BEGIN

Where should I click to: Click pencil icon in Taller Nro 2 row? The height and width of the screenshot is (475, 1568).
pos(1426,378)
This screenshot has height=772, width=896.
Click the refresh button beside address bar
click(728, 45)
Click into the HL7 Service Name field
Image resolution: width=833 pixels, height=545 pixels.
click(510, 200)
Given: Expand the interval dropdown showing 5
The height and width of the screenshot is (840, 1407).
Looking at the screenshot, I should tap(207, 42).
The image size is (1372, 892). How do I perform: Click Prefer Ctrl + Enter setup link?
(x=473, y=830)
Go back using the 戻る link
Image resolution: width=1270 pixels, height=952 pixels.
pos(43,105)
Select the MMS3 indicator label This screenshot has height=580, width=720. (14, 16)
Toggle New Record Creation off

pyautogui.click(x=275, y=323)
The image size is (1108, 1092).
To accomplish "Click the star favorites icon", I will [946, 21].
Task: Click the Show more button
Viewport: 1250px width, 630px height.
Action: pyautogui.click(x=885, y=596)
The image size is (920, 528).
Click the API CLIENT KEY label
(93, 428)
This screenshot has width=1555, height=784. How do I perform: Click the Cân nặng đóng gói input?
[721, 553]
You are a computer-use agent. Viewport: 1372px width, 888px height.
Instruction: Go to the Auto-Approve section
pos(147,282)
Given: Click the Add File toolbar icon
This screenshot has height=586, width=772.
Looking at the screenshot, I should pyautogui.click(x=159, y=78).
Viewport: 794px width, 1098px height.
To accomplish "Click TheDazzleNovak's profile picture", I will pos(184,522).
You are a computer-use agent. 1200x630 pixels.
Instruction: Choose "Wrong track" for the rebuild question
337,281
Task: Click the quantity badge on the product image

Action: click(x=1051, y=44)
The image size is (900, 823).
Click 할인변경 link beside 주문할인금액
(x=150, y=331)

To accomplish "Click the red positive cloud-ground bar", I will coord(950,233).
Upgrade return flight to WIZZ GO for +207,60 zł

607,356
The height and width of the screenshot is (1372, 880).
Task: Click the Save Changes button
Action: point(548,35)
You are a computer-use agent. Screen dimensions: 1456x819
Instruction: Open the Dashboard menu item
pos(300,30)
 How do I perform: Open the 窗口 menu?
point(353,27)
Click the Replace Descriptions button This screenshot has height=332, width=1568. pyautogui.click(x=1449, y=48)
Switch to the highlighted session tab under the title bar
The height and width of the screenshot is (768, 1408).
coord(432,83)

END

What needs to be done:
Can you write out all the items above again, substituting "Directive" for every "Instruction" and leaving everything else unchanged?

Output below:
Where should I click to: Click pencil icon in Taller Nro 2 row? The height and width of the screenshot is (475, 1568).
pos(1426,378)
This screenshot has height=772, width=896.
Click the refresh button beside address bar
click(728, 45)
Click into the HL7 Service Name field
Image resolution: width=833 pixels, height=545 pixels.
click(510, 200)
Given: Expand the interval dropdown showing 5
The height and width of the screenshot is (840, 1407).
Looking at the screenshot, I should tap(207, 42).
The image size is (1372, 892). How do I perform: Click Prefer Ctrl + Enter setup link?
(x=473, y=830)
Go back using the 戻る link
Image resolution: width=1270 pixels, height=952 pixels.
pos(43,105)
Select the MMS3 indicator label This screenshot has height=580, width=720. (14, 16)
Toggle New Record Creation off

pyautogui.click(x=275, y=323)
The image size is (1108, 1092).
To accomplish "Click the star favorites icon", I will [946, 21].
Task: Click the Show more button
Viewport: 1250px width, 630px height.
Action: pyautogui.click(x=885, y=596)
The image size is (920, 528).
Click the API CLIENT KEY label
(93, 428)
This screenshot has width=1555, height=784. How do I perform: Click the Cân nặng đóng gói input?
[721, 553]
You are a computer-use agent. Viewport: 1372px width, 888px height.
Directive: Go to the Auto-Approve section
pos(147,282)
Given: Click the Add File toolbar icon
This screenshot has height=586, width=772.
Looking at the screenshot, I should pyautogui.click(x=159, y=78).
Viewport: 794px width, 1098px height.
To accomplish "Click TheDazzleNovak's profile picture", I will pos(184,522).
You are a computer-use agent. 1200x630 pixels.
Directive: Choose "Wrong track" for the rebuild question
337,281
Task: Click the quantity badge on the product image

Action: click(x=1051, y=44)
The image size is (900, 823).
Click 할인변경 link beside 주문할인금액
(x=150, y=331)

To accomplish "Click the red positive cloud-ground bar", I will coord(950,233).
Upgrade return flight to WIZZ GO for +207,60 zł

607,356
The height and width of the screenshot is (1372, 880).
Task: Click the Save Changes button
Action: point(548,35)
You are a computer-use agent. Screen dimensions: 1456x819
Directive: Open the Dashboard menu item
pos(300,30)
 How do I perform: Open the 窗口 menu?
point(353,27)
Click the Replace Descriptions button This screenshot has height=332, width=1568. pyautogui.click(x=1449, y=48)
Switch to the highlighted session tab under the title bar
The height and width of the screenshot is (768, 1408).
coord(432,83)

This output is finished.